When Poe spoke, Emma relaxed. Whatever adrenaline had ripped through her system and given her the energy and the anger to down Regina had long since dissipated. This wasn’t the way that she fought. She fought with her mind. Her abilities, of course, played a grand role in that. Being able to read the thoughts of others put her in a good position to say what they’d most like to hear to do the heavy lifting for her. But in these caves, that advantage was gone. But existing without her mutation wasn’t only an inconvenience, it also just left her miserable. She knew that everyone who populated this and every experiment had been taken from their homes or individual fights by the scientists, but losing her powers felt like she’d been taken from herself.
The discrimination and fear that mutants faced was a reality that had shaped her from childhood. For a long time, she’d believed that the best way forward was to let (or help) humans die off not because she hated them, but because they hated her. The only way for mutants seemed to necessarily depend on freedom from them. It was her powers and her status as a mutant that defined her, thus whenever those abilities were taken from her by the scientists she felt like a fish thrown on a boat deck, open-mouthed and gasping for the chance to breathe again. Without her mutation, she wasn’t the person she’d grown up to be.

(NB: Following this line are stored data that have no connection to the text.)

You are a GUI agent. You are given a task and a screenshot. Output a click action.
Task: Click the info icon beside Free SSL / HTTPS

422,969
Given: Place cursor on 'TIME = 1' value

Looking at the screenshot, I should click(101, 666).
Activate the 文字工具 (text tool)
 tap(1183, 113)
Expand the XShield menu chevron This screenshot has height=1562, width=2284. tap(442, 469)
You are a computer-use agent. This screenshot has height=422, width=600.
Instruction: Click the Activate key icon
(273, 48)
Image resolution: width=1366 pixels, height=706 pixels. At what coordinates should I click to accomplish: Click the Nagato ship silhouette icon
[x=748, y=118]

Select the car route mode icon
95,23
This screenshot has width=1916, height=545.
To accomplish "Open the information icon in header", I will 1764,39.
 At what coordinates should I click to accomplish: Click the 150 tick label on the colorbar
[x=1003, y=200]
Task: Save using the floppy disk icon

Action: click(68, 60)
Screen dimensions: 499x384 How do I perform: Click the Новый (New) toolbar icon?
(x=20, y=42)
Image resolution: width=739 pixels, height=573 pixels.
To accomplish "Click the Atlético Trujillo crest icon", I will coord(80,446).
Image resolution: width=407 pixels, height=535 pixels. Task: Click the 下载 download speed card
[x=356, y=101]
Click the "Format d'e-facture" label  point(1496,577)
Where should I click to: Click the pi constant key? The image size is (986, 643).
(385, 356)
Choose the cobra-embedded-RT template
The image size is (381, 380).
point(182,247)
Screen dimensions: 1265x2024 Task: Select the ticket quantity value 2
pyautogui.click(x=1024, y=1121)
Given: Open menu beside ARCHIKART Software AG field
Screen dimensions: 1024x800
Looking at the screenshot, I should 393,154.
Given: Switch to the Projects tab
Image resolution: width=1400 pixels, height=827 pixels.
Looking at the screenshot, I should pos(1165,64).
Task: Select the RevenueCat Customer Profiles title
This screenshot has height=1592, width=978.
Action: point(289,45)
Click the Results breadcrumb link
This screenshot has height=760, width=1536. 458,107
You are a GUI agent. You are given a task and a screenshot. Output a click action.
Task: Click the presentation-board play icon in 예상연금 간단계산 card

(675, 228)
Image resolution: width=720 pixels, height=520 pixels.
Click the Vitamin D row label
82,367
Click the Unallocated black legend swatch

She ran her tongue over her bottom lip, it was cracked and dry. This cave seemed to be all the wrong amounts of dry and humid at the same time. She imagined she must look terrible, having given up on trying to dust herself off or keep the dirt from her face sometime the night before. Or the day before, it was impossible for her to know how much time had passed. Emma always felt the same amount of hungry and tired, but she had no food to satisfy the first need and Hank’s death had left her unable to sleep. The sound he’d made when he’d fallen at the Cornucopia still seemed to be echoing through the narrow passages as though it never stopped bouncing around the cave walls.
“Sure,” her voice was a little weak, this was the first time that she’d spoken since she’d left the bedroom with Hank, but somehow she still managed a small smile. The company was welcome, and if this was some kind of lure because he wanted to kill her, that would be welcome too. “I haven’t been down that way yet, but I think I felt a breeze? Seems about as promising as anything.”